Even Robert Novak says the Misleader is trying to shove a platform down the GOP’s throat (with almost half the first draft dedicated to “prais[ing] Bush as a war leader.”) And as might be expected, while keeping them off the main stage at the convention, Bush is more interested in playing to the religious right than traditional conservatives.

While platforms frequently aren’t worth the paper they’re written on, if not re-defeated, Bush will no doubt do his best to shove a religious right agenda down our throats. (And Thune will be more than happy to assist in imposing those views on us).

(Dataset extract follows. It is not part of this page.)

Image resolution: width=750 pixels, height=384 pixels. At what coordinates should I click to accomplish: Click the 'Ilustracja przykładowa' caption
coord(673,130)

What would I put in a platform? I’ve blogged before about Ted Rall and his excellent book, Wake Up, You’re Liberal! The book opens with a personal credo whose ideas would be an excellent basis for a political platform. Some excerpts:

Each human being is morally obligated to work as hard as possible to make life as good as possible for himself and his fellow human beings, not in that order.

The burden of the effort to improve life should fall most heavily on those in the best position to do so, beginning with the wealthy, powerful, educated, healthy, grandfathered, and otherwise privileged. This is unfair, yet necessary. If not on them, whom?

Any society that can afford it should guarantee its citizens the basic essentials of life: food, housing and medical care. Despite occasional arguments to the contrary, the United States of America is such a society.

The United States of America is a grand experiment whose laws and rhetoric are unsurpassed by any in history. All too often, we fail to live up to our ideals. The gap between what we say and what we do — not jealousy, or reverse nationalism, or religion — is the root cause of anti-Americanism around the world.

As citizens of the wealthiest and most powerful nation to have ever existed in the history of our species, there is no excuse for our shortcomings. We Americans can accomplish anything we decide to do. When we fail, it is almost always because we have never truly tried.

The American people are fundamentally good, but are more often than not misled by thugs and charlatans.

It is true that, in the United States, most poor people live better than many middle-class people do in the third world. So what? That fact doesn’t vindicate neglecting the relative poverty in our midst.

Anyone who is concerned about what kind of sex [consenting adults] have or who they have it with needs to shut the fuck up.

We need a separation between church and state because the state is stupid enough as it is.

This certainly is not the be all and end all of political theory. But it is a good start and certainly a better reflection of an America that reflects American ideals than the Bush-Repugnican vision.